5水和物は無色単斜晶系柱状晶。48.2℃で結晶水に溶解して融解する。比重1.71。結晶は大気中で安定であるが,乾いた暖かい空気中では風解し,冷たい空気中では弱い潮解性を示す。水に溶解する際,吸熱により著しく温度が低下する。水100gへの溶解度74.7g(0℃),301.8g(60℃)。エチルアルコールに微溶,液体アンモニアに可溶。2水和物との転移温度48.2℃,2水和物と無水和物との転移温度68.5℃。無水和物は無色単斜晶系の結晶性粉末。比重1.667。220℃で分解する。水100gへの溶解度50g(0℃),231g(80℃)。空気中で熱すると酸化されて硫酸ナトリウム,二酸化硫黄,水に分解する。空気を断って強熱すると,硫酸ナトリウム,硫化ナトリウム,硫黄を生ずる。水溶液は低温で空気に触れなければ安定であるが,アルカリ性では容易に空気酸化されて硫酸塩になる。酸で分解し,二酸化硫黄と硫黄を遊離する。亜硫酸ナトリウムが共存すると弱酸性でも比較的安定である。ヨウ素と定量的に反応し,ヨウ素の定量に利用される。
2Na2S2O3+I2─→2NaI+Na2S4O6
水溶液は塩素を吸収するので塩素の除去に用いられる。
Na2S2O3+4Cl2+5H2O─→2NaCl+2H2SO4+6HCl
ハロゲン化銀と作用して水溶性のチオスルファト銀錯塩をつくるので,写真の定着に用いられる。

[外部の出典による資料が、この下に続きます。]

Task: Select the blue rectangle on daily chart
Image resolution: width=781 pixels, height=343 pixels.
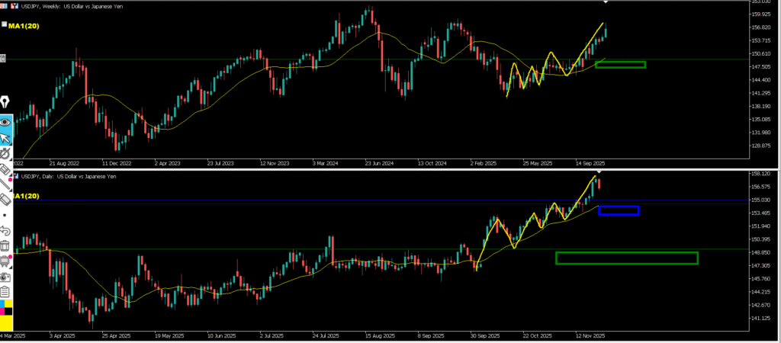Action: pos(618,210)
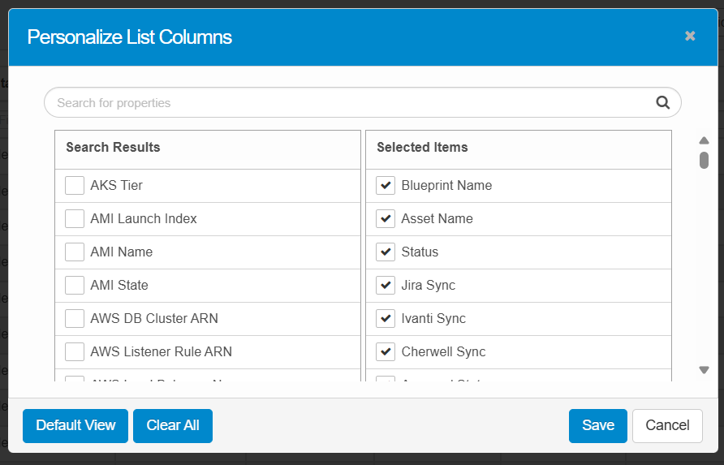Click the Default View button

[75, 426]
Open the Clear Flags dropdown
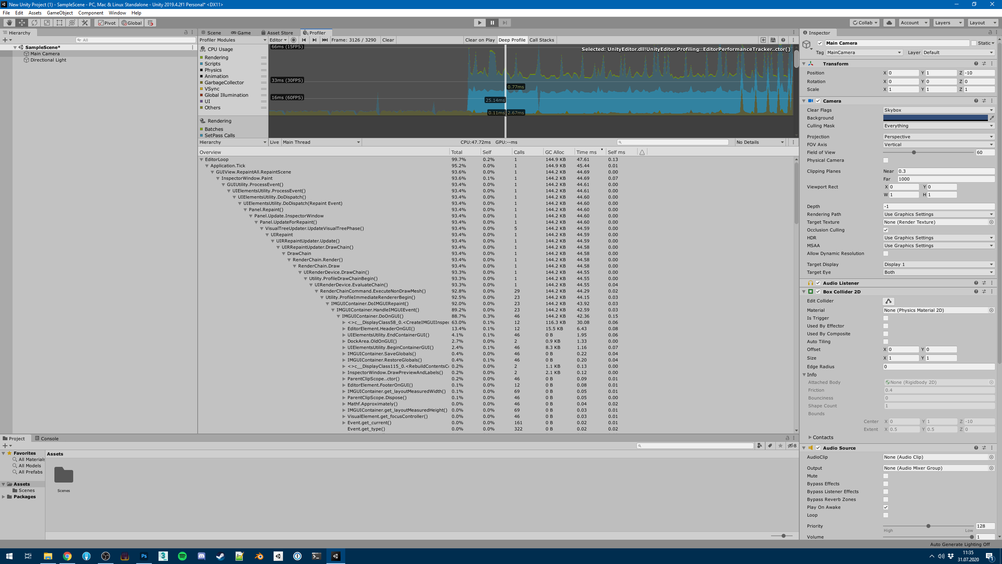 (x=938, y=110)
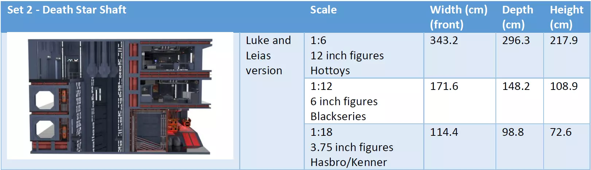The height and width of the screenshot is (170, 591).
Task: Click the Death Star Shaft set image
Action: [x=120, y=96]
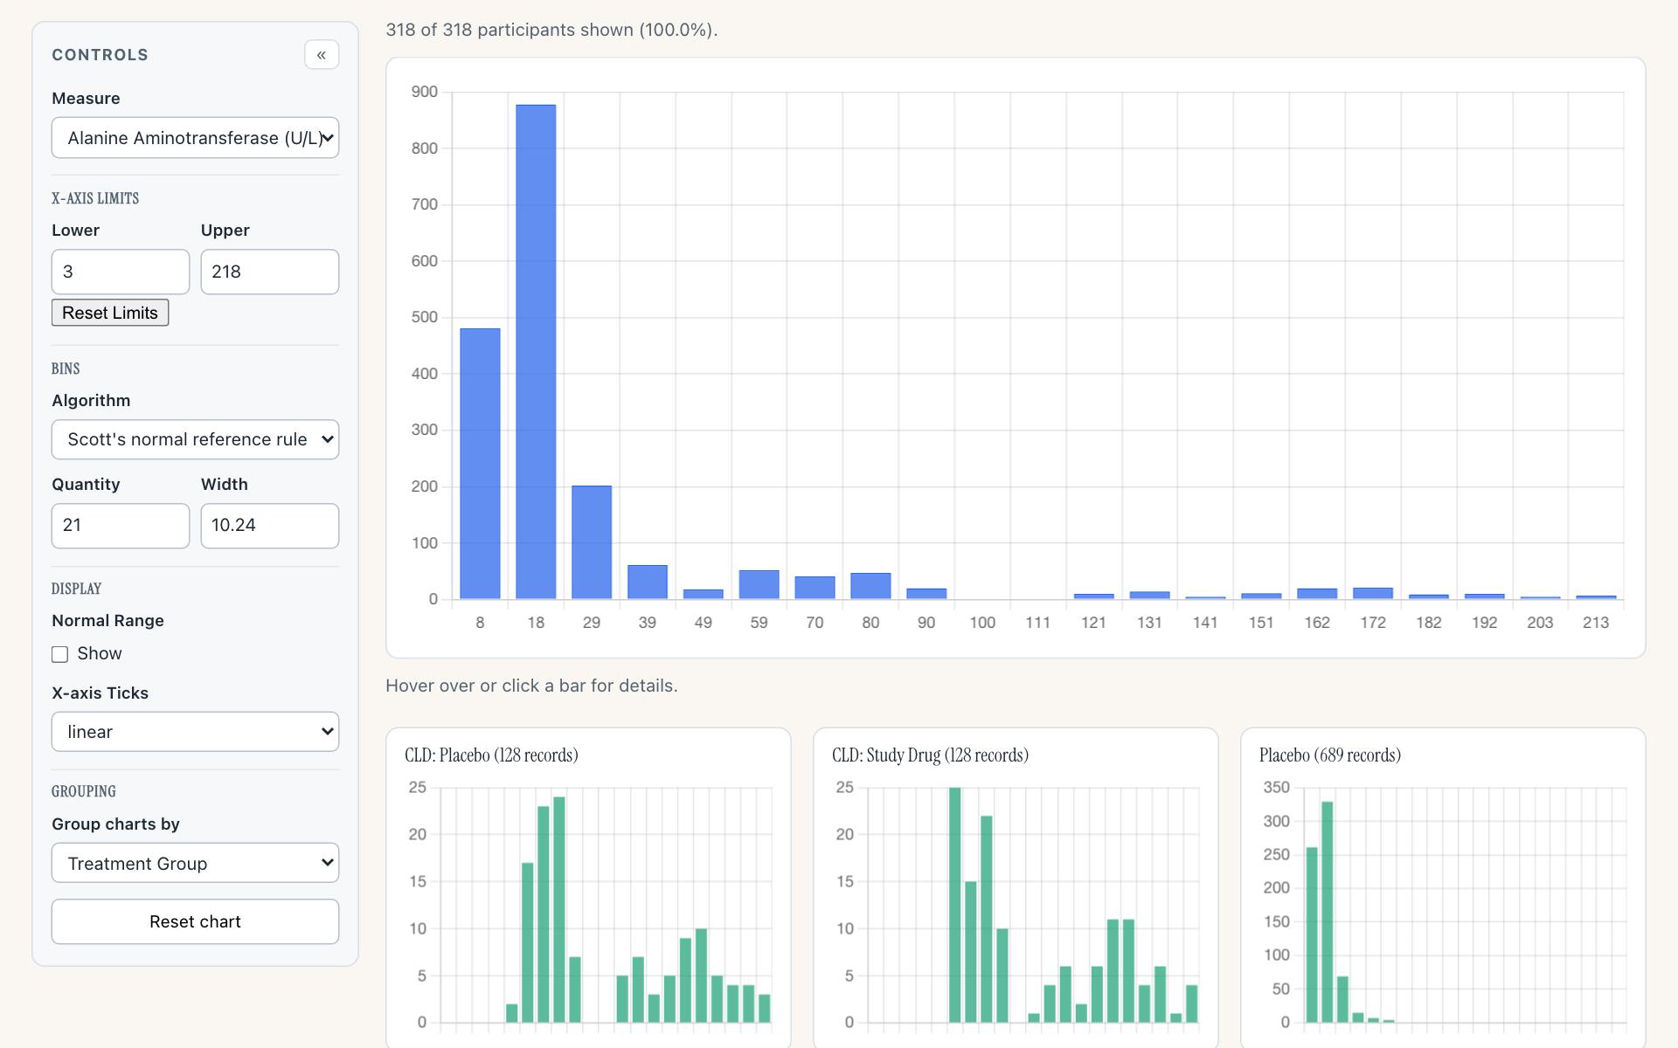Click the bin Width input field
The width and height of the screenshot is (1678, 1048).
(x=270, y=526)
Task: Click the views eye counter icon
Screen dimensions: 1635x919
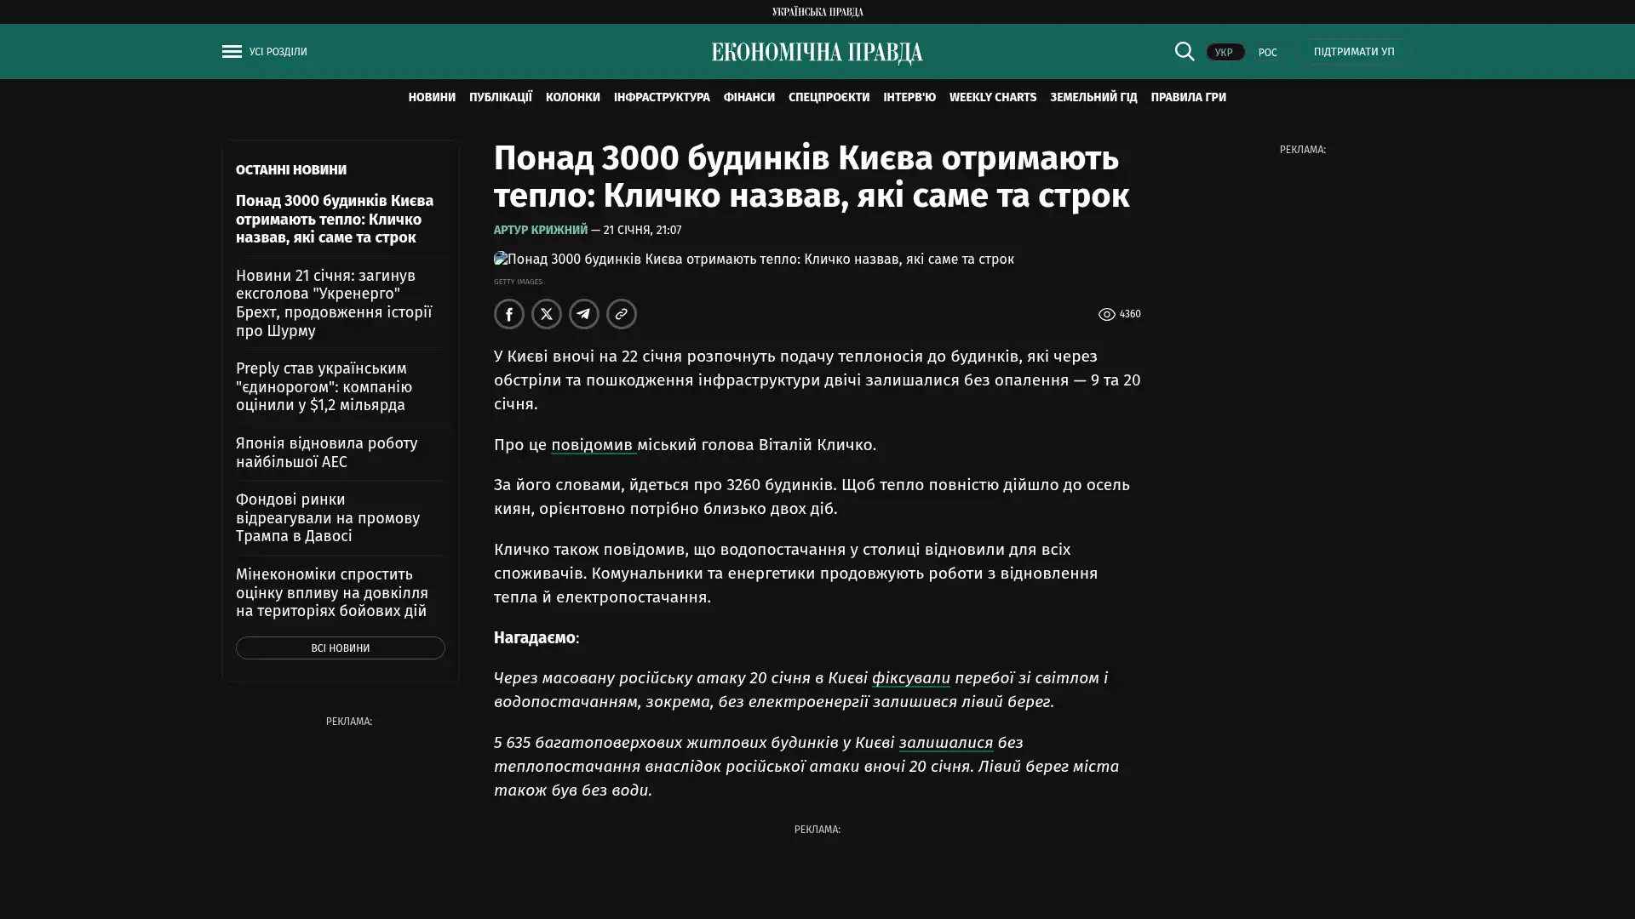Action: 1106,315
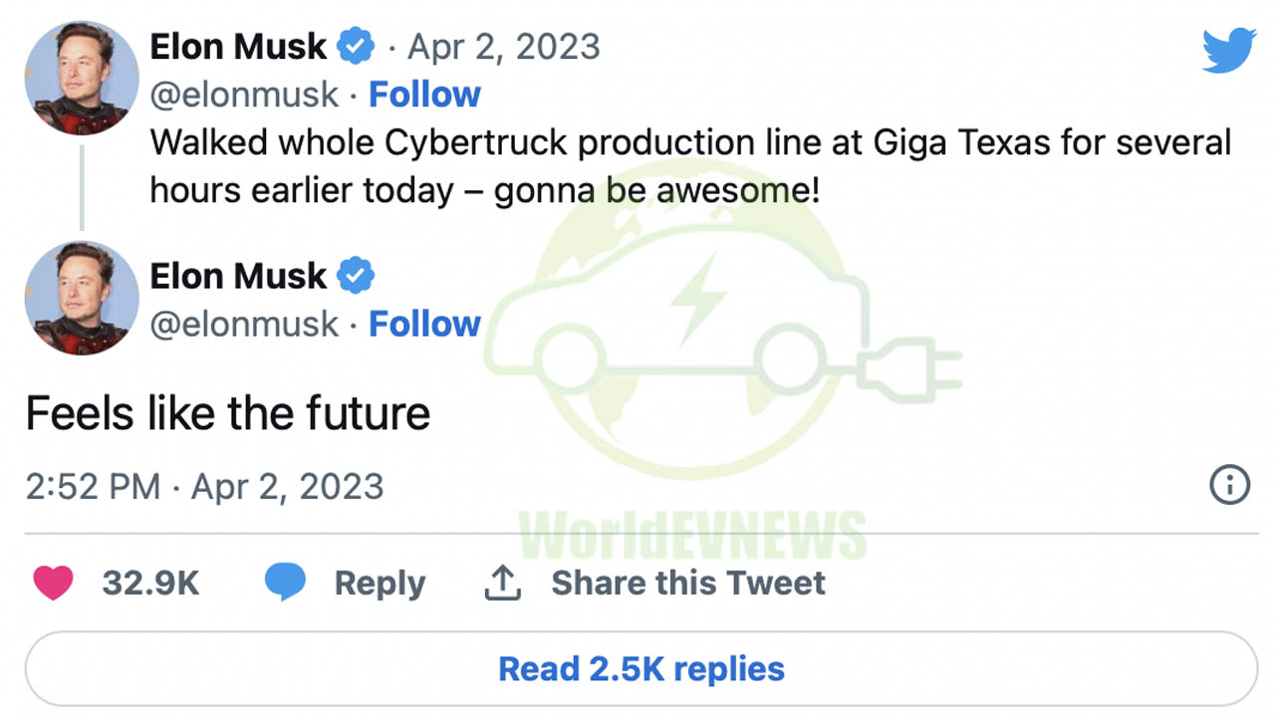This screenshot has height=717, width=1275.
Task: Click the verified badge next to Apr 2, 2023 date
Action: (x=356, y=46)
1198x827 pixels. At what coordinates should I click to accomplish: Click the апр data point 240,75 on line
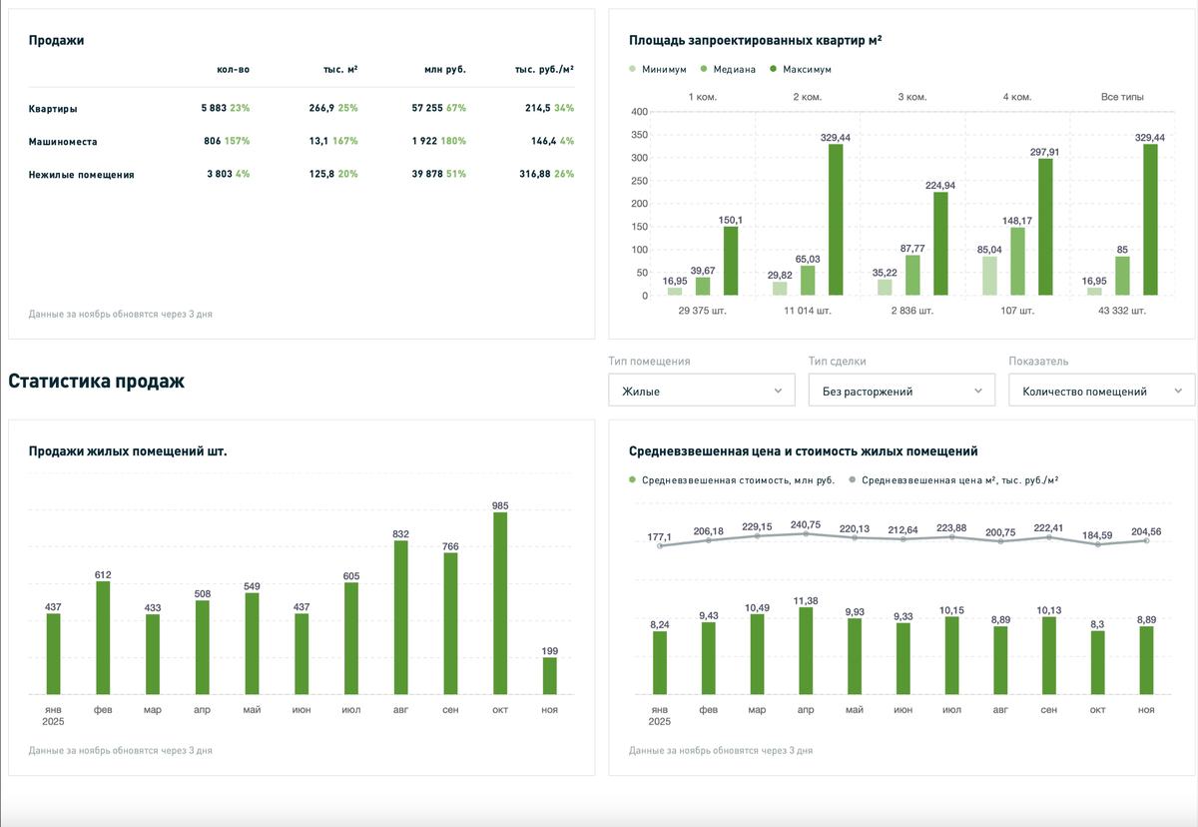tap(806, 534)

AgX+2Na2S2O3─→Na3[Ag(S2O3)2]+NaX
硫化染料製造の際に硫化ナトリウムの酸化による副産物として生成する。亜硫酸ナトリウム水溶液に硫黄を加えて煮沸するか,炭酸ナトリウム水溶液に硫化ナトリウムを加え二酸化硫黄を通ずる方法,または,水酸化ナトリウムの水溶液に硫黄華を加えて熱し,五硫化ナトリウムNa2S5の溶液をつくり,冷却後,硫化物の反応がなくなるまで亜硫酸水素ナトリウムを加えてろ(濾)液を冷却する,などの方法で5水和物が得られる。無水和物は5水和物を80℃で乾燥して得られるが,硫化水素ナトリウムNaHSを100~150℃に熱しても得られる。
写真定着剤,塩素廃ガスの中和剤,パルプや木綿などの漂白後の脱塩素剤,媒染剤に用いられる。また麦わら,毛,象牙の漂白に用いるが,誤用すると危険であるため,食品の漂白に使用してはならない。テトラエチル鉛,チオグリコール酸,染料中間物などの製造用とされ,実験室ではヨウ素滴定の二次標準試薬に用いられる。ヒ素,水銀,鉛中毒などの万能解毒剤となる。
執筆者:藤本 昌利
出典 株式会社平凡社「改訂新版 世界大百科事典」改訂新版 世界大百科事典について 情報
Na2S2O3(158.11).IUPACの認める慣用名.特性基置換命名法ではスルフロチオ酸ナトリウム(sodium sulfurothioate).市販品は五水和物または無水塩.写真定着用のハイポ(hypo)は旧誤称の次亜硫酸ソーダ(sodium hyposulfite)から.Na2SO3水溶液に硫黄を加えて煮沸,濾過,濃縮すると五水和物の結晶が析出する.また,NaOH水溶液にSを反応させて得たNa2S水溶液に,SO2を通じても得られる.五水和物を加熱すると,48 ℃ で二水和物になり,68 ℃ で無水塩となる.五水和物は単斜晶系.無水塩は高温ではβ,γ形になるが,室温で安定なα形は単斜晶系.223 ℃ でNa2SO4とNa2S5に分解する.イオン結晶で,[S2O3]2- が存在する.S-O1.47 Å,S-S2.01 Å.五水和物,無水物ともに無色の結晶.五水和物は乾いた空気中では風解し,湿った空気中では潮解する.水に可溶.溶ける際にいちじるしい温度降下がみられる.水溶液はほぼ中性を示す.水溶液は空気に触れるとしだいに酸化され,加熱で促進され,硫黄を析出する.I2 と反応して,テトラチオ酸塩になる.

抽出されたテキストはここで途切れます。